- [Required work]
Copy out the part of the lines that opens with the line containing "Image resolution: width=455" and closes with the line containing "Screen dimensions: 598x286", both included. Reproduce those lines exactly and nothing else.

- [Data provided]

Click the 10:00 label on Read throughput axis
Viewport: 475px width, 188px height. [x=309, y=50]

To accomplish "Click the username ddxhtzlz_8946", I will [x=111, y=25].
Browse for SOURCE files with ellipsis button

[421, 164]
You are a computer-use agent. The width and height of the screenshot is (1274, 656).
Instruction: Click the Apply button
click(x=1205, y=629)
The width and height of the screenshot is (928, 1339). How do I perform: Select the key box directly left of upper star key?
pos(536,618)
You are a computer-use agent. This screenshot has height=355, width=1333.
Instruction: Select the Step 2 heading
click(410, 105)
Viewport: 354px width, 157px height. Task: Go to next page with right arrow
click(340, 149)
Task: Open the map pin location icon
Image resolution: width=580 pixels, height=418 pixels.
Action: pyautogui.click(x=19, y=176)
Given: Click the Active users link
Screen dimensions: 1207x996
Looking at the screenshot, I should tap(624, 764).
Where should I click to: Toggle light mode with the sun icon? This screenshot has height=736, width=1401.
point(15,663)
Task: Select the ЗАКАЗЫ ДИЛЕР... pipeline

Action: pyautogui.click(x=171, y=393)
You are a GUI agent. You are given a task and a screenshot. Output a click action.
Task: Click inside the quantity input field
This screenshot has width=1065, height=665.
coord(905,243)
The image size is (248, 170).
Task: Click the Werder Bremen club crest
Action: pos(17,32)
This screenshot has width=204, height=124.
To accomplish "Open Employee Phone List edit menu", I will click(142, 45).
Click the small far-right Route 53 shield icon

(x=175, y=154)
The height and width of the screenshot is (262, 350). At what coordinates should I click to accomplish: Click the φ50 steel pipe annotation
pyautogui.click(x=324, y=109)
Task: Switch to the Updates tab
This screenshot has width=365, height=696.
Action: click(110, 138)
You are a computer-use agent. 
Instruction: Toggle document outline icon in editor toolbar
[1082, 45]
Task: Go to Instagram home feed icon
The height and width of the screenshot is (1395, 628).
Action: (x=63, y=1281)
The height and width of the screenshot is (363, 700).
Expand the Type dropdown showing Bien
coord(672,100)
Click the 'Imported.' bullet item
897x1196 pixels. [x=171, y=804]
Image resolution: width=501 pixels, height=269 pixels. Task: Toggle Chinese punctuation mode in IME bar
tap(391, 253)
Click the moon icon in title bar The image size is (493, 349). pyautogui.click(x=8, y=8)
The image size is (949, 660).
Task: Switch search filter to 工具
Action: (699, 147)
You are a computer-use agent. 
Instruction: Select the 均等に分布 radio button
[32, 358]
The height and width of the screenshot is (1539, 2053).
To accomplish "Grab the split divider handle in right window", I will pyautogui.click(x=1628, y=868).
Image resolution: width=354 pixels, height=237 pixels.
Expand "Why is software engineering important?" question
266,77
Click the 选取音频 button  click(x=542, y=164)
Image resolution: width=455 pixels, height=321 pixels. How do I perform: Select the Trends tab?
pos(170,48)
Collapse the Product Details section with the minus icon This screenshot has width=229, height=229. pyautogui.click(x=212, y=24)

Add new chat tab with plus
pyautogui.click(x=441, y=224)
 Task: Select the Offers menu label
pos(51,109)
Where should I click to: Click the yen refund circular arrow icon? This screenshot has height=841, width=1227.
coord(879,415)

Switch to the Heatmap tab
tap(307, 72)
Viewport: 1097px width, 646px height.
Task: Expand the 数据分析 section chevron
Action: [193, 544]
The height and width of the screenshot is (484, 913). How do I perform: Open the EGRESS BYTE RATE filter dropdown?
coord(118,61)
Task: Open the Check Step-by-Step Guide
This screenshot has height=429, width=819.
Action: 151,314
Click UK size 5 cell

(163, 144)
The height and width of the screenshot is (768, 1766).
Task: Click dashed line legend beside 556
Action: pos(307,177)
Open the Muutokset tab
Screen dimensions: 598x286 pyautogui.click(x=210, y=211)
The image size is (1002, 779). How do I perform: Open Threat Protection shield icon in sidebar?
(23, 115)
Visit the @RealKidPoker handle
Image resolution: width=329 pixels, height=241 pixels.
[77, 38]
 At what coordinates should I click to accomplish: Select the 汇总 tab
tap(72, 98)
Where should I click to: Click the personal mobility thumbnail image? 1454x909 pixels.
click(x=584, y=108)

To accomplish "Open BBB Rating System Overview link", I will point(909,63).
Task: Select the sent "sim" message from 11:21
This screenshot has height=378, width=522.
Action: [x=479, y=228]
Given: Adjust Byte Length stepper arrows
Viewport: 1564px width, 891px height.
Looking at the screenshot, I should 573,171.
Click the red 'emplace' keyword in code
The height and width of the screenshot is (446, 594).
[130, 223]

- [Solution to this task]
Image resolution: width=455 pixels, height=321 pixels. How do I perform: Select the Trends tab?
pos(170,48)
Collapse the Product Details section with the minus icon This screenshot has width=229, height=229. pyautogui.click(x=212, y=24)

Add new chat tab with plus
pyautogui.click(x=441, y=224)
 Task: Select the Offers menu label
pos(51,109)
Where should I click to: Click the yen refund circular arrow icon? This screenshot has height=841, width=1227.
coord(879,415)

Switch to the Heatmap tab
tap(307, 72)
Viewport: 1097px width, 646px height.
Task: Expand the 数据分析 section chevron
Action: [193, 544]
The height and width of the screenshot is (484, 913). How do I perform: Open the EGRESS BYTE RATE filter dropdown?
coord(118,61)
Task: Open the Check Step-by-Step Guide
This screenshot has height=429, width=819.
Action: 151,314
Click UK size 5 cell

(163, 144)
The height and width of the screenshot is (768, 1766).
Task: Click dashed line legend beside 556
Action: pos(307,177)
Open the Muutokset tab
Screen dimensions: 598x286 pyautogui.click(x=210, y=211)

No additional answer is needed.